Stored entries:
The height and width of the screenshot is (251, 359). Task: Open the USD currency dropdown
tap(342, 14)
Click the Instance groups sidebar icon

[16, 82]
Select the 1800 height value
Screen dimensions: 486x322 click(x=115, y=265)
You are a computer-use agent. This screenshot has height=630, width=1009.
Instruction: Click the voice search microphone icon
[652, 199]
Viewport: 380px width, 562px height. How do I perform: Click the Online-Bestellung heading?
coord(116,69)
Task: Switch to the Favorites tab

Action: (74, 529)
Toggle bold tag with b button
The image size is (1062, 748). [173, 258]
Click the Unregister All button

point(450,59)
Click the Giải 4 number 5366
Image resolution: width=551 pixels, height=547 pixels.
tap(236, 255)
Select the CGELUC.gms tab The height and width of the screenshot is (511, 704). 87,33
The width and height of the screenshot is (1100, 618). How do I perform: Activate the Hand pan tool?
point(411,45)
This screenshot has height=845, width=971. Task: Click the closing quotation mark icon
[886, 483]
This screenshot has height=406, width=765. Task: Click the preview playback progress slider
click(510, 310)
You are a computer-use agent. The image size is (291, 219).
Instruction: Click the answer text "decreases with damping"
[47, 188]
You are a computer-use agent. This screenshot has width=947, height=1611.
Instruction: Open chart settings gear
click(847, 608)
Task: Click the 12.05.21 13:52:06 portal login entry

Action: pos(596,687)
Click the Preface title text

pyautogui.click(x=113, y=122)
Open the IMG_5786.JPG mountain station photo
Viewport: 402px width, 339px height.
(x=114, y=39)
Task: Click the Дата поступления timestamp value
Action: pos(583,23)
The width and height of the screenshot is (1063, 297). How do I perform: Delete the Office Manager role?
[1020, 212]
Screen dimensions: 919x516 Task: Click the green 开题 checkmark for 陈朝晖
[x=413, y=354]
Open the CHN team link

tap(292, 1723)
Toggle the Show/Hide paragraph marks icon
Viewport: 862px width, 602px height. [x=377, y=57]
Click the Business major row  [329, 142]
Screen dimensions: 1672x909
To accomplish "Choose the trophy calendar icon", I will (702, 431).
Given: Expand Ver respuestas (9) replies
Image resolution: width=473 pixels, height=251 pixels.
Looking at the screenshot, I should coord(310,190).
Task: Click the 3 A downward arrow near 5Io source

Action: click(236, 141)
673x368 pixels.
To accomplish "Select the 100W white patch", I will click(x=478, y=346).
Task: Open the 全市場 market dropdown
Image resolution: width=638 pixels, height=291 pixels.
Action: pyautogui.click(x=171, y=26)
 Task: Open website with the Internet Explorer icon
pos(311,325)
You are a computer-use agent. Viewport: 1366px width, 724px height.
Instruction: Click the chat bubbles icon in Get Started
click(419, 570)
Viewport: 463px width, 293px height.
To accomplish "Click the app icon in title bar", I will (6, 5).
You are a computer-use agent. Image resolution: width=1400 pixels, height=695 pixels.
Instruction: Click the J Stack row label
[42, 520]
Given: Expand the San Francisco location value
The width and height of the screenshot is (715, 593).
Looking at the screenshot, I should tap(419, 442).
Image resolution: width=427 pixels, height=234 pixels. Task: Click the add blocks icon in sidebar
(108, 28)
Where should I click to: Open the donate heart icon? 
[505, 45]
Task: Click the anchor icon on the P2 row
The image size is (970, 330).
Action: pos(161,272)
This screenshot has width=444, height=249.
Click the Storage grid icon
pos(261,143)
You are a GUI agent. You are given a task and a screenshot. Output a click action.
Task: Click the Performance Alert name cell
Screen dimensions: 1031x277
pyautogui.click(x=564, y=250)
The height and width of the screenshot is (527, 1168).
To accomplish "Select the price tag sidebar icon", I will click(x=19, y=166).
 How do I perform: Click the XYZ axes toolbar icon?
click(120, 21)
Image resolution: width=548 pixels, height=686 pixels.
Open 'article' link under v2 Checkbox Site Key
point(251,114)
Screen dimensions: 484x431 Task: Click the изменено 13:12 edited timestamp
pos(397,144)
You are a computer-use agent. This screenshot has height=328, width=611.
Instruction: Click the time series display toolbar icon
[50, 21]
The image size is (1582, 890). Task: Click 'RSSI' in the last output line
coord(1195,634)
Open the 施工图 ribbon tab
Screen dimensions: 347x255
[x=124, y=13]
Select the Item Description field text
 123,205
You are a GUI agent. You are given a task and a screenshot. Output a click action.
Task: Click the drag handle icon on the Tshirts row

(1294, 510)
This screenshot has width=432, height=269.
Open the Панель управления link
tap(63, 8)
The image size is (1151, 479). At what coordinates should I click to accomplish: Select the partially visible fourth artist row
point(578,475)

• WORK TASK:
Transcribe the data above exactly as it reads.

• ANSWER TO THIS EXERCISE:
The height and width of the screenshot is (251, 359). Task: Open the USD currency dropdown
tap(342, 14)
Click the Instance groups sidebar icon

[16, 82]
Select the 1800 height value
Screen dimensions: 486x322 click(x=115, y=265)
You are a computer-use agent. This screenshot has height=630, width=1009.
Instruction: Click the voice search microphone icon
[652, 199]
Viewport: 380px width, 562px height. How do I perform: Click the Online-Bestellung heading?
coord(116,69)
Task: Switch to the Favorites tab

Action: (74, 529)
Toggle bold tag with b button
The image size is (1062, 748). [173, 258]
Click the Unregister All button

point(450,59)
Click the Giải 4 number 5366
Image resolution: width=551 pixels, height=547 pixels.
tap(236, 255)
Select the CGELUC.gms tab The height and width of the screenshot is (511, 704). 87,33
The width and height of the screenshot is (1100, 618). How do I perform: Activate the Hand pan tool?
point(411,45)
This screenshot has height=845, width=971. Task: Click the closing quotation mark icon
[886, 483]
This screenshot has height=406, width=765. Task: Click the preview playback progress slider
click(510, 310)
You are a computer-use agent. The image size is (291, 219).
Instruction: Click the answer text "decreases with damping"
[47, 188]
You are a computer-use agent. This screenshot has width=947, height=1611.
Instruction: Open chart settings gear
click(847, 608)
Task: Click the 12.05.21 13:52:06 portal login entry

Action: pos(596,687)
Click the Preface title text

pyautogui.click(x=113, y=122)
Open the IMG_5786.JPG mountain station photo
Viewport: 402px width, 339px height.
(x=114, y=39)
Task: Click the Дата поступления timestamp value
Action: pos(583,23)
The width and height of the screenshot is (1063, 297). How do I perform: Delete the Office Manager role?
[1020, 212]
Screen dimensions: 919x516 Task: Click the green 开题 checkmark for 陈朝晖
[x=413, y=354]
Open the CHN team link

tap(292, 1723)
Toggle the Show/Hide paragraph marks icon
Viewport: 862px width, 602px height. [x=377, y=57]
Click the Business major row  [329, 142]
Screen dimensions: 1672x909
To accomplish "Choose the trophy calendar icon", I will (702, 431).
Given: Expand Ver respuestas (9) replies
Image resolution: width=473 pixels, height=251 pixels.
Looking at the screenshot, I should coord(310,190).
Task: Click the 3 A downward arrow near 5Io source

Action: click(236, 141)
673x368 pixels.
To accomplish "Select the 100W white patch", I will click(x=478, y=346).
Task: Open the 全市場 market dropdown
Image resolution: width=638 pixels, height=291 pixels.
Action: pyautogui.click(x=171, y=26)
 Task: Open website with the Internet Explorer icon
pos(311,325)
You are a computer-use agent. Viewport: 1366px width, 724px height.
Instruction: Click the chat bubbles icon in Get Started
click(419, 570)
Viewport: 463px width, 293px height.
To accomplish "Click the app icon in title bar", I will (6, 5).
You are a computer-use agent. Image resolution: width=1400 pixels, height=695 pixels.
Instruction: Click the J Stack row label
[42, 520]
Given: Expand the San Francisco location value
The width and height of the screenshot is (715, 593).
Looking at the screenshot, I should tap(419, 442).
Image resolution: width=427 pixels, height=234 pixels. Task: Click the add blocks icon in sidebar
(108, 28)
Where should I click to: Open the donate heart icon? 
[505, 45]
Task: Click the anchor icon on the P2 row
The image size is (970, 330).
Action: pos(161,272)
This screenshot has width=444, height=249.
Click the Storage grid icon
pos(261,143)
You are a GUI agent. You are given a task and a screenshot. Output a click action.
Task: Click the Performance Alert name cell
Screen dimensions: 1031x277
pyautogui.click(x=564, y=250)
The height and width of the screenshot is (527, 1168).
To accomplish "Select the price tag sidebar icon", I will click(x=19, y=166).
 How do I perform: Click the XYZ axes toolbar icon?
click(120, 21)
Image resolution: width=548 pixels, height=686 pixels.
Open 'article' link under v2 Checkbox Site Key
point(251,114)
Screen dimensions: 484x431 Task: Click the изменено 13:12 edited timestamp
pos(397,144)
You are a computer-use agent. This screenshot has height=328, width=611.
Instruction: Click the time series display toolbar icon
[50, 21]
The image size is (1582, 890). Task: Click 'RSSI' in the last output line
coord(1195,634)
Open the 施工图 ribbon tab
Screen dimensions: 347x255
[x=124, y=13]
Select the Item Description field text
 123,205
You are a GUI agent. You are given a task and a screenshot. Output a click action.
Task: Click the drag handle icon on the Tshirts row

(1294, 510)
This screenshot has width=432, height=269.
Open the Панель управления link
tap(63, 8)
The image size is (1151, 479). At what coordinates should I click to accomplish: Select the partially visible fourth artist row
point(578,475)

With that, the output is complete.